The Florida family law courts have the authority to enter orders regarding custody, and this state uses some unique terminology in its child custody decisions.
The courts make decisions on behalf of families that do not agree about how to share parental rights and responsibilities after the end of the relationship between the parents. The court can order child support, and they can also create a plan for “time-sharing.”
What would a time-sharing plan involve?
Time-sharing refers to the shared physical custody of the children
The parent who currently has the responsibility to take care of the children is the one who has physical custody. Even if the children are visiting a friend or at school, that parent is responsible for them until the end of their parenting time. A time-sharing plan outlines the schedule for how parents will split physical custody of the children.
Typically, time-sharing arrangements need to talk about both the school year and vacations. Weekends, holidays and birthdays, as well as summer vacations, can factor into the plan parents create for sharing time.
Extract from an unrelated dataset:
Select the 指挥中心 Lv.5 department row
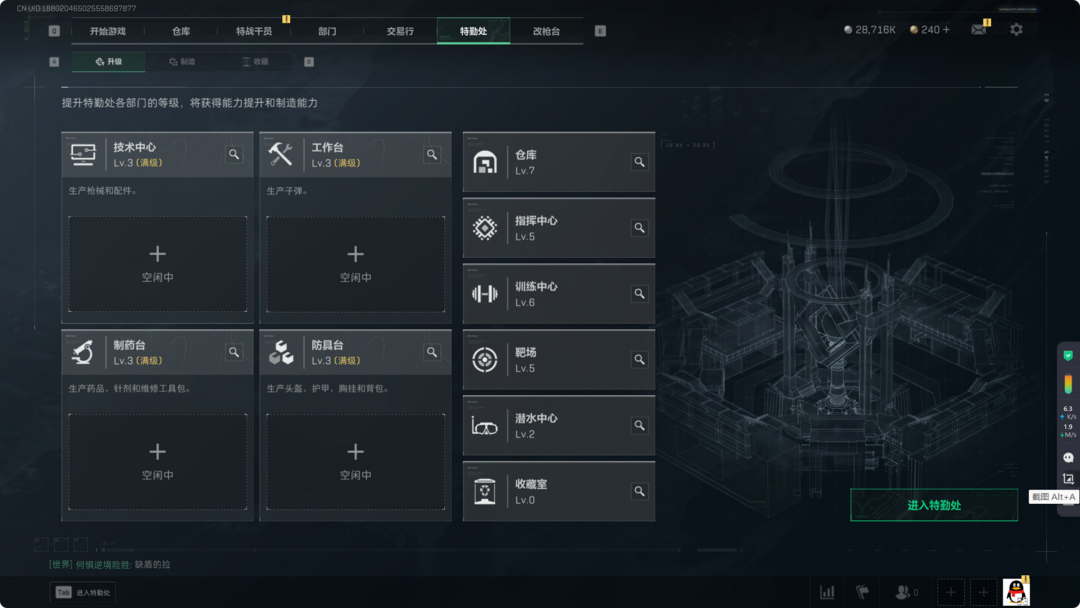The image size is (1080, 608). click(559, 228)
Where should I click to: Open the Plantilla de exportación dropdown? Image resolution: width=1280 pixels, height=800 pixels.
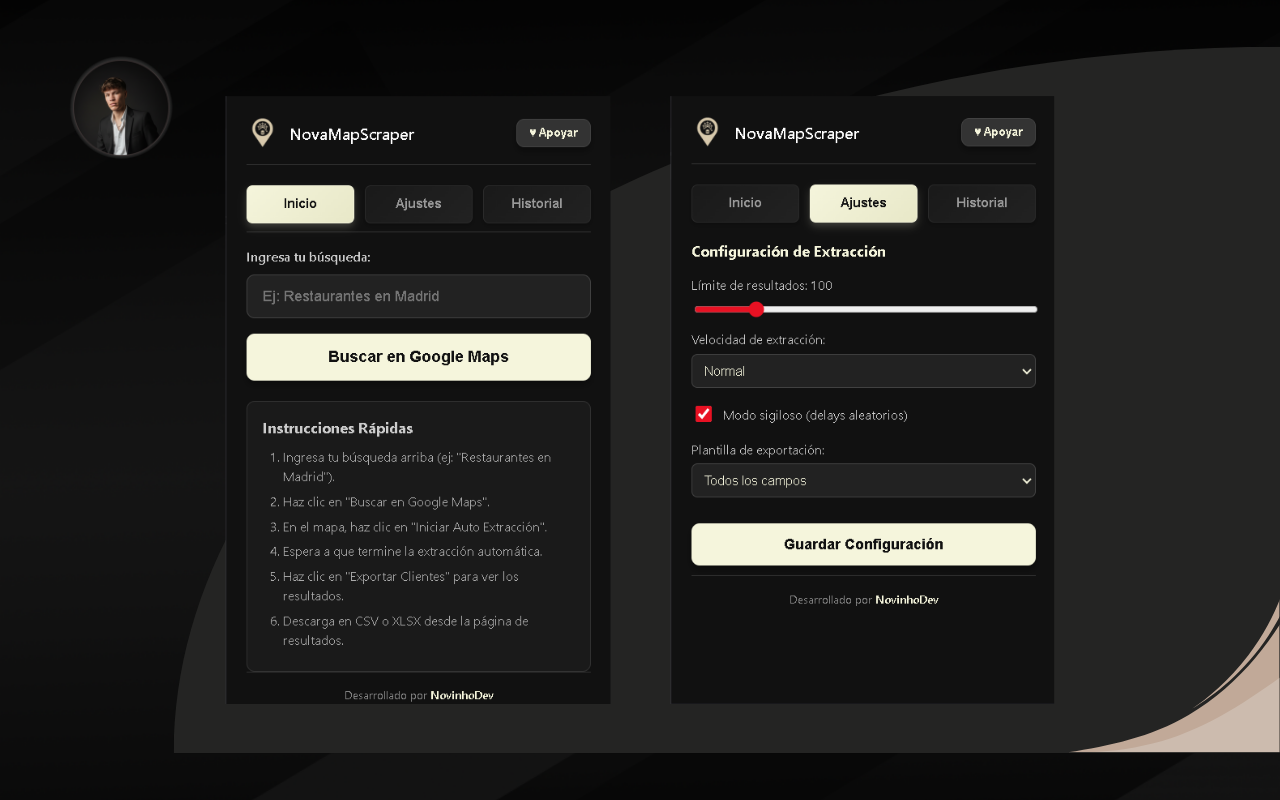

The time-sharing plan from your divorce determines how much you will see your children and how you address special occasions as they arise.
Although there are certain standard rules, the Florida courts do accept time-sharing plans created by the parents of a child and also try to make the court order reflect family situations. Thinking about what kind of involvement is most important to your relationship with the children can help you push for the best possible terms in your time-sharing plan and the overall parenting plan for your Florida divorce.